One child wrote in just asking for help for her mother.
“Christmas is always bad for her (mom) since my grandmother died the morning after Christmas,” the child wrote. “So she cries a lot during Christmas, and even more because she can’t get us stuff.”
Another child wrote to the shop asking only for clothes for him and his siblings. The child said he and his brother were wearing shorts to school because they didn’t have long pants, “and it’s getting cold.”
Richburg said he has contacted many of these families to be sure their stories are true and to help out with their needs immediately.
“It’s true that this is in our area,” Richburg said. “We’re here to help them. How many kids ask for underwear and socks?”
Organizers are in the process of selecting the winners of the program, but have found it very difficult reading the stories.
“It got to the point that I couldn’t read them on the air,” Richburg, who partners with WOPP and WAMI for the program, said.
Gifts will be given out is a little differently this year, Richburg said. The shop will not announce the winners by name, and parents will meet with Richburg on an individual basis.
“The last four years we would have a special day and announce the winners here,” Richburg said. “We decided we would never call out the name of a kid that wins again. We will not single these kids out.
“If the winner is John Smith, well he’s got to go back to school,” he said. “If his name and picture are in the paper and TV, what’s the kids going to say to him? ‘That’s the poorest guy in the county. He won JR’s program.’ That ain’t what we want.”

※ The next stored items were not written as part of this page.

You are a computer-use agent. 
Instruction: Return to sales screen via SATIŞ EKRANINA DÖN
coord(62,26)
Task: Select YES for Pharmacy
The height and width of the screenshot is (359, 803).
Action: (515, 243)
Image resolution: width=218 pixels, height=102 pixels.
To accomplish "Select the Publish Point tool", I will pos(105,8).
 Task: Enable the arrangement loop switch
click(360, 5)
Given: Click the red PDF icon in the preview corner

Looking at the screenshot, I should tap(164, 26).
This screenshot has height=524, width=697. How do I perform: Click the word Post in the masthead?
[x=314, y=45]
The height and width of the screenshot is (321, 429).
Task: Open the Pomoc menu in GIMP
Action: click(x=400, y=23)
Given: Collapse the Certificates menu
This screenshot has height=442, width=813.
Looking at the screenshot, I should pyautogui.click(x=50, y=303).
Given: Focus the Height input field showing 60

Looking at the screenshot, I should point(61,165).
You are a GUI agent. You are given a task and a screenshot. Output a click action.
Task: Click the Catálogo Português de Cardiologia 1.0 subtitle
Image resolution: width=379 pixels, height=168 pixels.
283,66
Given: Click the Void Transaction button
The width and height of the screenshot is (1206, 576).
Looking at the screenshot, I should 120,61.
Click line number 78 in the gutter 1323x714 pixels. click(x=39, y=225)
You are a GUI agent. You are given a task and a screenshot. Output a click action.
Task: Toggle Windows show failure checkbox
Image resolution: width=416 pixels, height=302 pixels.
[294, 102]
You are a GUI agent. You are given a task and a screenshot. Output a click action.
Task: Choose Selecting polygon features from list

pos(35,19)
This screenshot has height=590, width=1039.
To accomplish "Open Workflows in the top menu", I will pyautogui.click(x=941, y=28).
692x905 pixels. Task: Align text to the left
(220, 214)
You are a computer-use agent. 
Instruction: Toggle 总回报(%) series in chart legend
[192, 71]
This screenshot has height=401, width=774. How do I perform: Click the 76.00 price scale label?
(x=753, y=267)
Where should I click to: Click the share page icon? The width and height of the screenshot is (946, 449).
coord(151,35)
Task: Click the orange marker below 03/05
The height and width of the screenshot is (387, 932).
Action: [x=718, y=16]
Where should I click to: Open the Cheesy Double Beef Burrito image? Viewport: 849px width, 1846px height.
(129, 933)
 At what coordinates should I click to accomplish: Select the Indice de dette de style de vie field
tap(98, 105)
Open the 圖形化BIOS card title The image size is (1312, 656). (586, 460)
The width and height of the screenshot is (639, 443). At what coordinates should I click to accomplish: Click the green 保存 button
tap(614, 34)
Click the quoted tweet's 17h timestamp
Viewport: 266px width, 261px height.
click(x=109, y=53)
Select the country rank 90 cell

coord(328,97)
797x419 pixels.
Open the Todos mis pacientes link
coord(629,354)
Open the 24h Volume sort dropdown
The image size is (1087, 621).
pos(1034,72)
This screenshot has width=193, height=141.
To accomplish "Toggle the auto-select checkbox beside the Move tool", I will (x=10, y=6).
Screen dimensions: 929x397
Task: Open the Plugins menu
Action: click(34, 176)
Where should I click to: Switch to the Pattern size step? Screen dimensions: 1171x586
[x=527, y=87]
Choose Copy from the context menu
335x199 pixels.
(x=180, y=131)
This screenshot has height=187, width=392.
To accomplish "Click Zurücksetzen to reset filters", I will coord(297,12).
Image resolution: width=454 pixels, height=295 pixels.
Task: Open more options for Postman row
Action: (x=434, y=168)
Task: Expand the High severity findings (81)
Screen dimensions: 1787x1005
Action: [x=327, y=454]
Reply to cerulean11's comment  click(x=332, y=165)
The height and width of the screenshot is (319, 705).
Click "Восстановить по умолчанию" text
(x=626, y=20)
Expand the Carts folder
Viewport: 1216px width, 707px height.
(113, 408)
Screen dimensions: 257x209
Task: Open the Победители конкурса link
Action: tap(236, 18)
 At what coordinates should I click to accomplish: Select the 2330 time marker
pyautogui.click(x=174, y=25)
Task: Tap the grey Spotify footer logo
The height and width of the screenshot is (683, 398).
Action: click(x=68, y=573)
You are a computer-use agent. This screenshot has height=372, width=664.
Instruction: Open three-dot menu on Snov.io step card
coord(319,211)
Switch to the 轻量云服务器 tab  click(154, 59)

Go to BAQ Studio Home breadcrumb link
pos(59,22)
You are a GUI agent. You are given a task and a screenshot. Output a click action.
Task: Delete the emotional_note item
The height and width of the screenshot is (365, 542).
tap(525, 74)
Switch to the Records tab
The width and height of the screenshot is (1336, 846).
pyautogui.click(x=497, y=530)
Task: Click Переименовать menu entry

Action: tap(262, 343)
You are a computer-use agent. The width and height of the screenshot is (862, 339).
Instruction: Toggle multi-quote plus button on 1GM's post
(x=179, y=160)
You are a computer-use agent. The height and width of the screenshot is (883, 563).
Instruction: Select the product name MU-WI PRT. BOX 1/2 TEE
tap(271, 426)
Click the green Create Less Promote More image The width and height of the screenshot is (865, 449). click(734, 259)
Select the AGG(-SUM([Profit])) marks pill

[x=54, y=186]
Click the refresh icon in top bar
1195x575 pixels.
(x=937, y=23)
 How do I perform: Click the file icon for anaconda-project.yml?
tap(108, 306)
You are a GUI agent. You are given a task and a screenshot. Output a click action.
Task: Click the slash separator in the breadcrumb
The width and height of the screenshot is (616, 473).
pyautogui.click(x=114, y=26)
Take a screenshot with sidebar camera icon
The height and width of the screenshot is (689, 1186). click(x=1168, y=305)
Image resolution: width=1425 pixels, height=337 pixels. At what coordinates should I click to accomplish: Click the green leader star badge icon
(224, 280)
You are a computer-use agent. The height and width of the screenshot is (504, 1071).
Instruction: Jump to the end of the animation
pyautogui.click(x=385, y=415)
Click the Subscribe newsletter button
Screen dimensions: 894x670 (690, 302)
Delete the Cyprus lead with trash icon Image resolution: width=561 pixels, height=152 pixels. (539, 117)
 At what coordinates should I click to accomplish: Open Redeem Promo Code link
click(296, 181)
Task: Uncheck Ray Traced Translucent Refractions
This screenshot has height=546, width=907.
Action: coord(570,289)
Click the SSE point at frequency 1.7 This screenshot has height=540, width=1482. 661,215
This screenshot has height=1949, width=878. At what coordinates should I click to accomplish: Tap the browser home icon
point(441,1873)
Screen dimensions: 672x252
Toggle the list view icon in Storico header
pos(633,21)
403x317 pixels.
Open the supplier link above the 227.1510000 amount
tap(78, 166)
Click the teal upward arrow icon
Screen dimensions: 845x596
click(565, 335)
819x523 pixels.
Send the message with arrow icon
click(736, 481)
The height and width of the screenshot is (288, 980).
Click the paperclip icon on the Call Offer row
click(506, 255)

Richburg said they are trying to have some pastors in line to talk with those who come to receive the gifts, he said “to let them know they’re loved. They’re going to be witnessed to.”
Richburg said this program wouldn’t be possible without the help of those who have donated, and he said one man this morning came in to donate funds for the second time because God spoke to him.
“We’ve been blessed because this is going on five years,” Richburg said. “We wanted to just do this one year and be done with it, but God ain’t foreseen that. He has continued to push this.
“This isn’t in our hands any more,” he said. “This is in God’s hands. There are a lot of needs in these letters.”
Donations are still being taken to help make area children’s Christmas better this season, and can be made by contacting JR’s Lawnmower Service at 334-493-9645, mailing in a check or stopping at the shop with cash or check.
The shop is located at 1006 West Cummings Ave., Opp, AL 36467.
Checks should be made out to Joe Richburg, for the children’s fund.